Thoughtful Road Trip Movies: The Guilt Trip Review
We’ll be honest. We had every intent of categorizing this road trip family comedy as one of the worst based solely on its lukewarm reviews. Director Anne Fletcher is never one to produce anything formulaic–unless you count her previous three films: Step Up, 27 Dresses, and The Proposal. Now, she’s taking on the nagging Jewish mother cliche? Sounds like the least original joke this decade.
But, then we actually watched it– and it wasn’t that bad. It’s not a great movie, certainly, but it has its merits, as you’ll see in our The Guilt Trip review.
The biggest flaw of The Guilt Trip isn’t necessarily within the film itself, though it’s far from perfect: it was marketing the film as a comedy. The Guilt Trip wouldn’t have received the scathing reviews it did had it been marketed to the Barbra Streisand crowd as a light middle-aged drama rather than the Seth Rogen crowd anticipating a rollicking good time.
Unfortunately, despite some thoughtful aspects, it can’t decide between light PG drama and uncomfortable adult humor, and settles tepidly as a PG-13 family comedy.
Andy Brewster (Seth Rogen) has two missions: to introduce his organic product ScioClean to major retailers and to find a new husband for his mother, Joyce Brewster (Barbra Streisand). It just so happens that both undertakings could be accomplished with a cross-country road trip from New Jersey to San Francisco.
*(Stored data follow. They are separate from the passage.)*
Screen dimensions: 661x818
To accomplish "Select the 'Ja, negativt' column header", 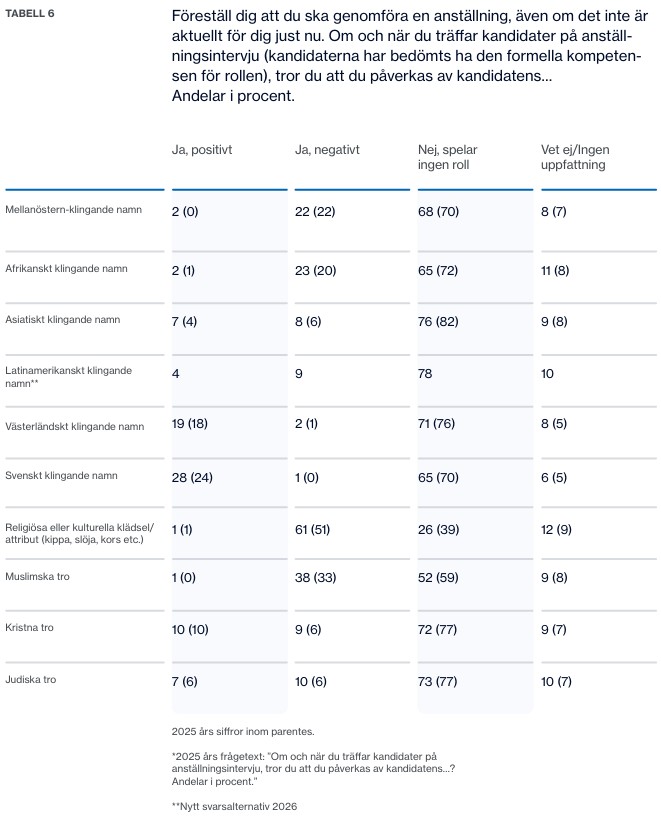I will click(x=327, y=150).
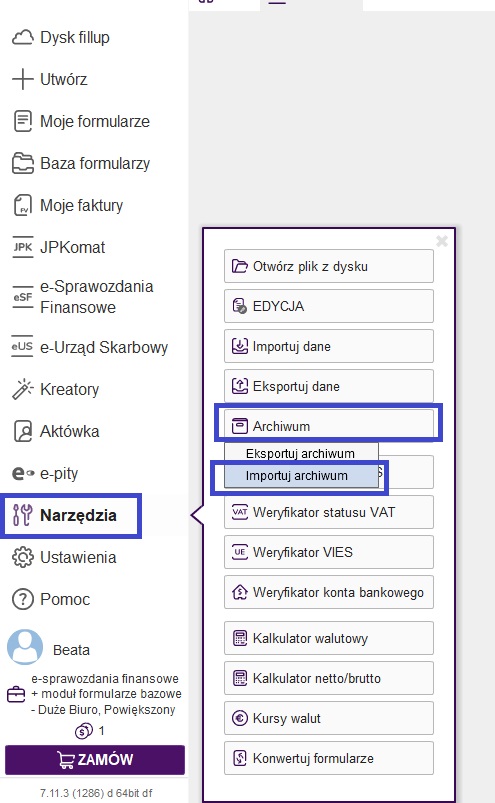Open Ustawienia gear icon
This screenshot has height=803, width=495.
[x=23, y=557]
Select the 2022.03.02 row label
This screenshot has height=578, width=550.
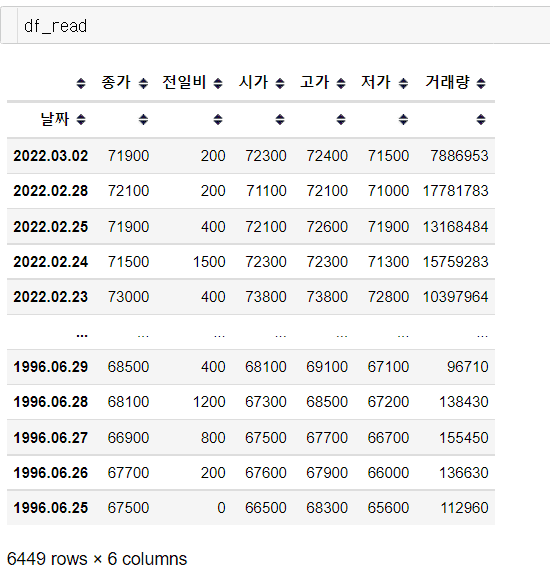pos(51,156)
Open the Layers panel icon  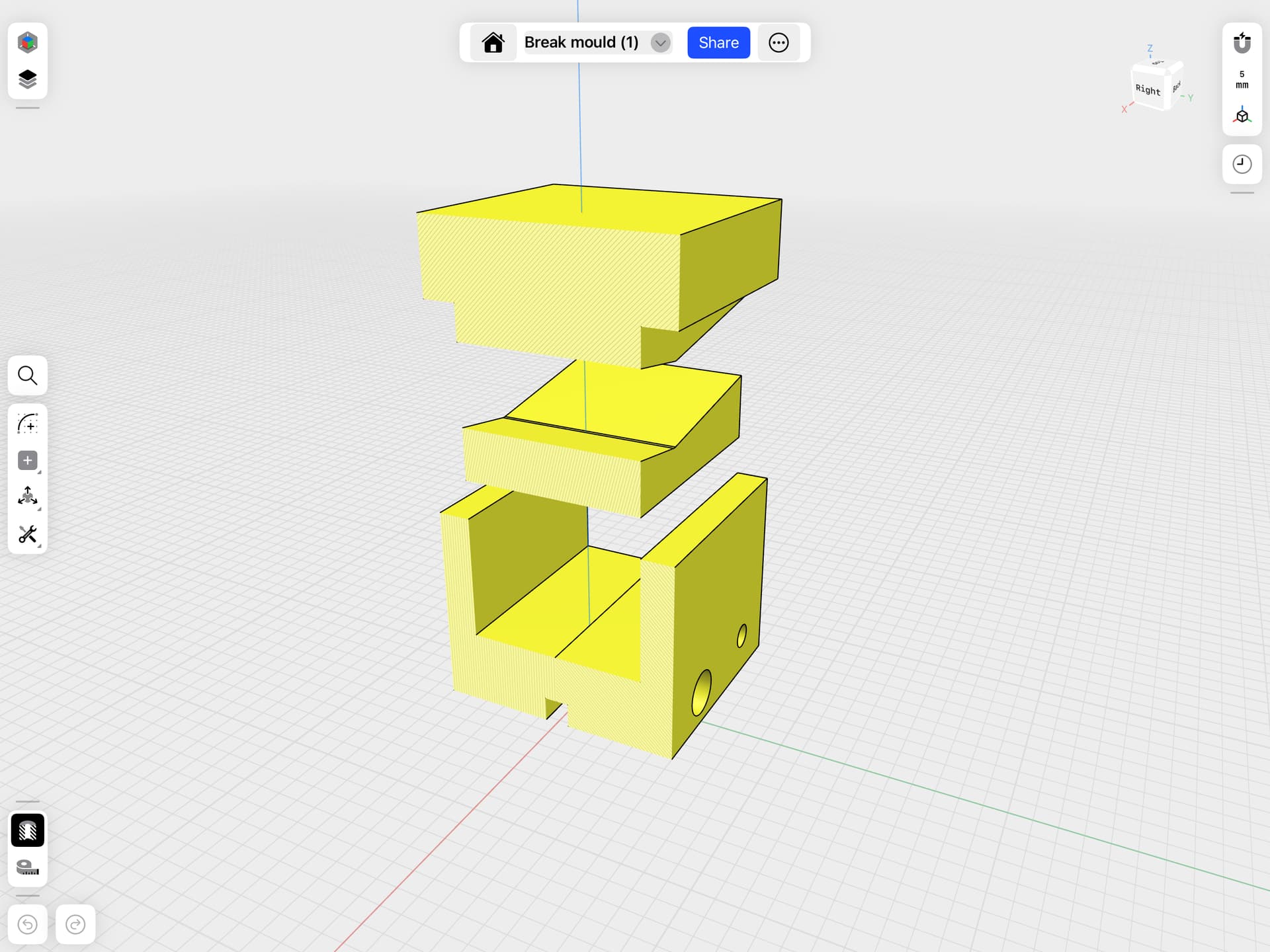click(27, 79)
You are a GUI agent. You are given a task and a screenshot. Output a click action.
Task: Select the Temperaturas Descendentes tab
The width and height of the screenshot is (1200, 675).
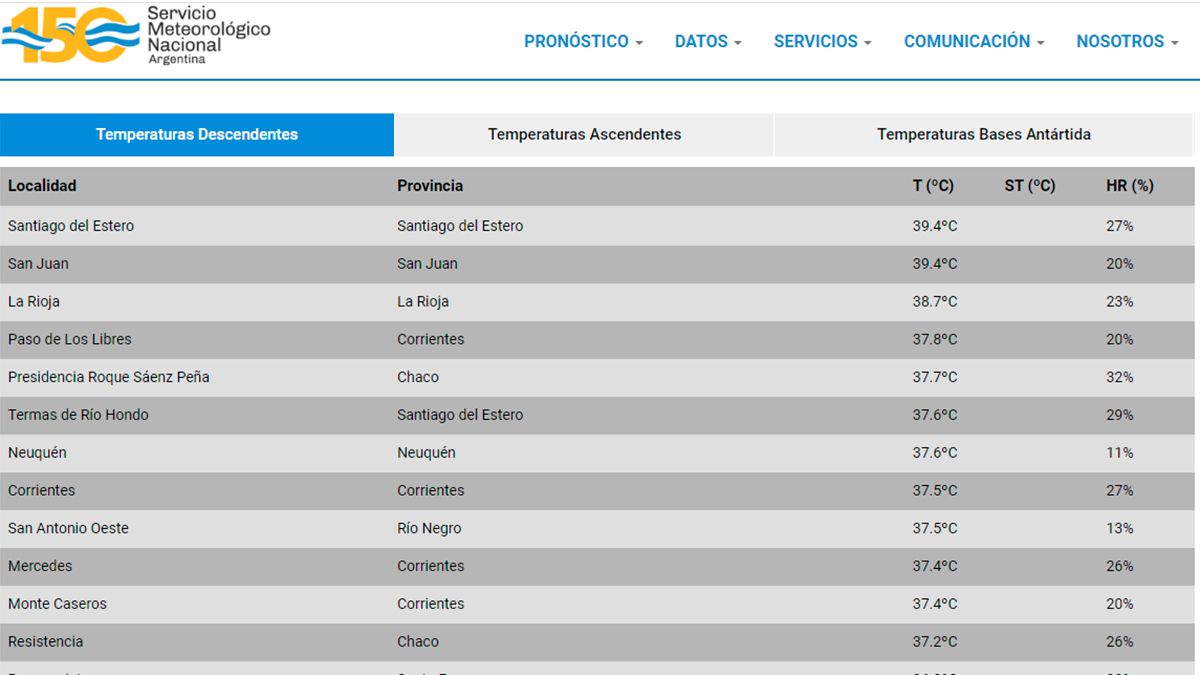point(197,134)
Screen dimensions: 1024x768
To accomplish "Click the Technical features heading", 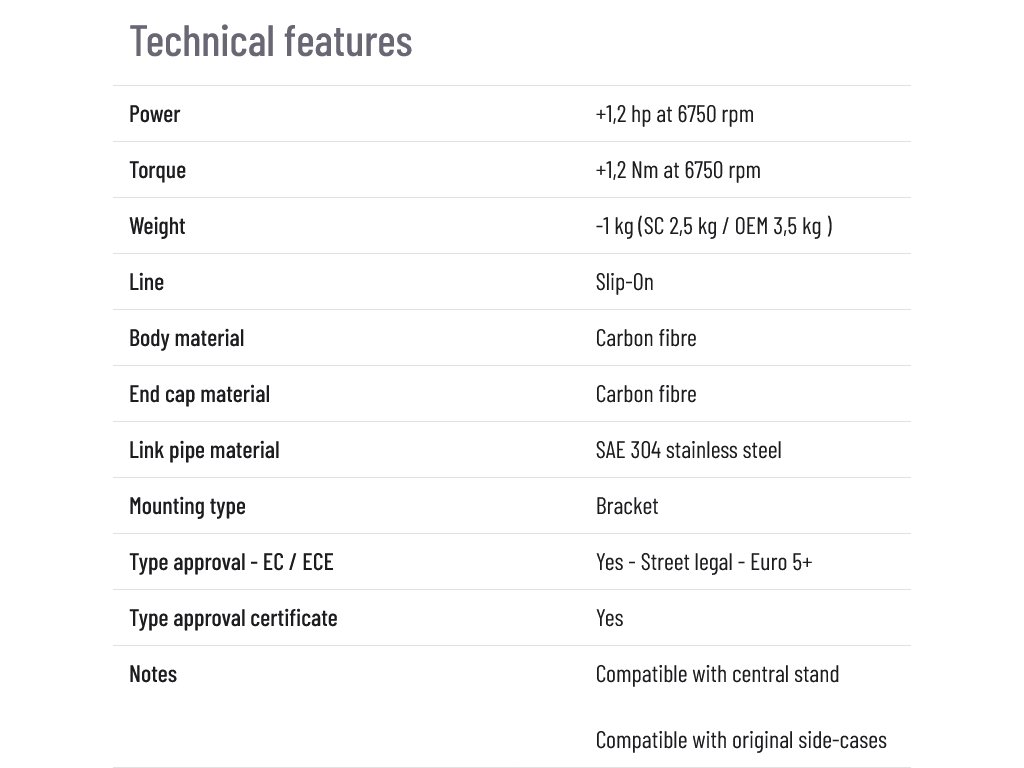I will [271, 42].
After Joyce confesses to having loved another man before Andy was born, the over-eager son intends to reconnect his mother with someone who can get her off his back. Under the claim he wants to spend time with her, he invites her on his product-campaigning trek across America.
Along the way, Joyce constantly interferes with Andy’s life, putting him in demeaning and uncomfortable situations while disregarding his input. For instance, she calls his ex-girlfriend in Tennessee for help with their car, she criticizes Andy’s pitch in front of potential buyers, and she has local strippers fix the car’s tires, which Andy doesn’t know how to do. After a steak-eating competition in Texas that Joyce insists on entering and winning to save them money, Andy begins to see the genuine care she has for him, and they eventually come to enjoy each other’s company. Andy even goes out of his way to swing by the Grand Canyon (which, while meaningful, they admit is underwhelming).
They eventually reach San Francisco to meet Joyce’s missed chance at love. However, (without spoiling anything), the interaction does not go as planned. Yet, it still yields one the most meaningful scene of the film, as Joyce admits that life happened the way it did for a reason and if it hadn’t, she wouldn’t have Andy in her life.
After their first bit of squabbling at the rental car office, Joyce insists they save money by renting a sport red 2011 Chevrolet Aveo, which Rogen refers to as a “clown car.” While Andy wanted a larger, more substantial SUV, he had to submit to the insistence of his mother, who also takes control of the wheel and does the majority of the driving. She also chooses what they listen to on the radio (an awkward book-on-tape) and where they pull over. Clearly, the car reflects Joyce’s obsessive intervening in Andy’s life. It does the job, but it’s a weak car on snowy roads and repeatedly breaks down. At least it has a GPS, which Andy insisted on.
As with any road trip resembling this formula, the car brings the pair not only to their destination, but allows time for them to bond and face their repressed grievances toward each other.
According to an interview with USA Today, director Anne Fletcher confesses she wanted an American car right from the start (as typical for road trip movies). However, the brands vying for the position didn’t want degrading jokes to be made concerning the car, so a deal was never struck. Eventually, Chevy lent Fletcher the Aveo, which was being retired in preparation for the Sonic, and that allowed the filmmakers to joke about the car as much as they wanted.
Our The Guilt Trip Review
Writer Fogelman based the script on a real car trip with his mom, which may be why The Guilt Trip feels so familiar to real life. While some movies have taken the Planes, Trains, and Automobiles formula (the annoying character getting on the nerves of the impatient jerk) to extremes, like Due Date, this one puts that dynamic in a different light: the infantilized son who is forced to endure the annoyances of his overbearing mother.
There’s a deeper relationship between the two characters than most road trip movies, and it shows. That’s what makes their journey meaningful. Instead of thinking about “What if?” be thankful for what you have.
Unfortunately, we have to endure a painful first-third of screen time when the film still thinks it’s funny. It improves once it concedes to being a light drama, but most viewers will already have jumped ship by that time.